Tuesday, June 16, 2009

West African Militias

As the recent assassination of leading politicians in Guinea Bissau illustrates, militias are a problem in West African society.

John Emeka Akude, in Recipe For Strife explores the factors that have caused militias to play such a major role in West Africa.


Under the new international dispensation, it is no longer necessary to control an entire state in order to exploit natural resources. It is enough to have access to the commodities in question. Some strongmen who lost state-guaranteed privileges turned to attacking states’ resource bases. Precious stones, gold, iron ore and even timber are lucrative resources on the world market. Those who sell them – whether legally so or not – make good incomes.

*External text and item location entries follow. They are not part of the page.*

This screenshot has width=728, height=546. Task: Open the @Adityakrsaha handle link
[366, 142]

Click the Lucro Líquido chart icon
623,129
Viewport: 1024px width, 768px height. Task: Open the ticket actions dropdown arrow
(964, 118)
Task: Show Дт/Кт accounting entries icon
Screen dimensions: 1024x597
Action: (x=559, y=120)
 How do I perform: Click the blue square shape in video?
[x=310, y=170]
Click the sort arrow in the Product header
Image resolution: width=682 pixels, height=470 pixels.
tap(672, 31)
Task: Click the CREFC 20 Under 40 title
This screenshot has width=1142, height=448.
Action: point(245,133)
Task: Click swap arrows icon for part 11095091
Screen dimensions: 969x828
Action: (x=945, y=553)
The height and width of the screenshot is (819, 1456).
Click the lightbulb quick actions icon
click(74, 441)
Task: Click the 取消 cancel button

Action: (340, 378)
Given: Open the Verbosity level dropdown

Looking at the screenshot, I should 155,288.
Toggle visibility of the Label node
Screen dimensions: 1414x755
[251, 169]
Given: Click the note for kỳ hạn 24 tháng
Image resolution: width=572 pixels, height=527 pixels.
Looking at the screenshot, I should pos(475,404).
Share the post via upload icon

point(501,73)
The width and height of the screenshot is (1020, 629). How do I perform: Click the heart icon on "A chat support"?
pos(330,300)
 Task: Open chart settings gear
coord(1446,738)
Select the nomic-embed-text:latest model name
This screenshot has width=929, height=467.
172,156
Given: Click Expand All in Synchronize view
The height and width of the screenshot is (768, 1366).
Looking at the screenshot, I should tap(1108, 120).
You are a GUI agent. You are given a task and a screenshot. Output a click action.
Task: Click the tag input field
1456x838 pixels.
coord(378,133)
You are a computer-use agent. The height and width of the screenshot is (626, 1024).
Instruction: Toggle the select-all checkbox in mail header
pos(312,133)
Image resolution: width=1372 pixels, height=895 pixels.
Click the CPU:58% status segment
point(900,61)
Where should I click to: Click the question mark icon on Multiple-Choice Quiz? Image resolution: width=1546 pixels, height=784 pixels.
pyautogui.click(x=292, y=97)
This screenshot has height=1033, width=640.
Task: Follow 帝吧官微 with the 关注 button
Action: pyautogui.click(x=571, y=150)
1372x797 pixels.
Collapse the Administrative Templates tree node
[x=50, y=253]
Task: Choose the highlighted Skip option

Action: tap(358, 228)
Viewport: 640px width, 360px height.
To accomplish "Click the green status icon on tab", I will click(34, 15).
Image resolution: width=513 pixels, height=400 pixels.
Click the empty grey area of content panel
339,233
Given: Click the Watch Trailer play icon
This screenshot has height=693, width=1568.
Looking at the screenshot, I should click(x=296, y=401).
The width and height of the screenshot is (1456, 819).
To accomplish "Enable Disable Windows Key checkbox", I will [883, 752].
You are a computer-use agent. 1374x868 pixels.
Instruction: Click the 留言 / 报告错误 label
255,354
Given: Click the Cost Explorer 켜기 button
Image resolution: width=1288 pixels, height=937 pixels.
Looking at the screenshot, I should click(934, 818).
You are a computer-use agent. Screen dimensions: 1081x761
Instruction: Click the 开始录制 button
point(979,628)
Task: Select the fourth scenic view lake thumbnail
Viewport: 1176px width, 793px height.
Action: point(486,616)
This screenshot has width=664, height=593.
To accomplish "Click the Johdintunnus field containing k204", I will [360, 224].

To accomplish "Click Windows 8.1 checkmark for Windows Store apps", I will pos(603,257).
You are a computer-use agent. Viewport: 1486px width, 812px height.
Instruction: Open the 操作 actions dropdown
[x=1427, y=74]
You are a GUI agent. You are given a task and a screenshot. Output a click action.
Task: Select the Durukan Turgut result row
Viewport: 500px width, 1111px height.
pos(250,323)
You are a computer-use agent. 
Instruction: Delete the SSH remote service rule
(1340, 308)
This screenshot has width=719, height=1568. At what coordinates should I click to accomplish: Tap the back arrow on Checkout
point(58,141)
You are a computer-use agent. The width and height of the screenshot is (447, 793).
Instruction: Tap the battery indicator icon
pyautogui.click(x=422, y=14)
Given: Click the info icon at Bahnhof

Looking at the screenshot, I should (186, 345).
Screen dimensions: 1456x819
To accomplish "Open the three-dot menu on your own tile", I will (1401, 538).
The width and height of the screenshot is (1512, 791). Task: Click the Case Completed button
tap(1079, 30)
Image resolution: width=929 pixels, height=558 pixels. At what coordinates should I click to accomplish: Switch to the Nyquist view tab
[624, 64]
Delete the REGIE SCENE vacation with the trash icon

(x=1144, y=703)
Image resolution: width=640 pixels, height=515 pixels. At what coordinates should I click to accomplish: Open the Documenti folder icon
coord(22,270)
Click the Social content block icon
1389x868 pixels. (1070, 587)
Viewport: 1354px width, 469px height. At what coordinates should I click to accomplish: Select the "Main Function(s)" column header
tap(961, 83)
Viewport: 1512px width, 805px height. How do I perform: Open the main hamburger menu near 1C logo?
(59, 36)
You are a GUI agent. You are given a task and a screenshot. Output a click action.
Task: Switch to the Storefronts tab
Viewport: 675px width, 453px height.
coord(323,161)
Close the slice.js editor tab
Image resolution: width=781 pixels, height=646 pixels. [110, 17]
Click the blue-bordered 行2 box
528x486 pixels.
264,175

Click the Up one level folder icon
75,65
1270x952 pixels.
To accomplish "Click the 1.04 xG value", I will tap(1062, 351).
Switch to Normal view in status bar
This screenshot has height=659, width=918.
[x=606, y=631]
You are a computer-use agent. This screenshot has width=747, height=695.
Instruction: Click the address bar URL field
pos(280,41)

As state institutions became redundant, however, employment in the public sector began to dwindle. The number of alienated youth rose astronomically. Even many educated young men no longer had a perspective of steady employment. Youth unemployment in West Africa today is about 50 % (UNOWA 2006: iv). For most of the affected, the choices are
– armed robbery,
– joining a militia,
– smuggling cocaine to the West, or
– embarking on a dangerous journey to Europe across the Mediterranean with shanty boats.

It is easy for members of the disgruntled elite to recruit the unemployed as foot soldiers. Militia leaders can thrive on the global trade in conflict resources, while their rank and file terrorise societies. In an ironic twist, spreading violence boosts the standing and credibility of warlords, as they can offer a sense of security to those loyal to them.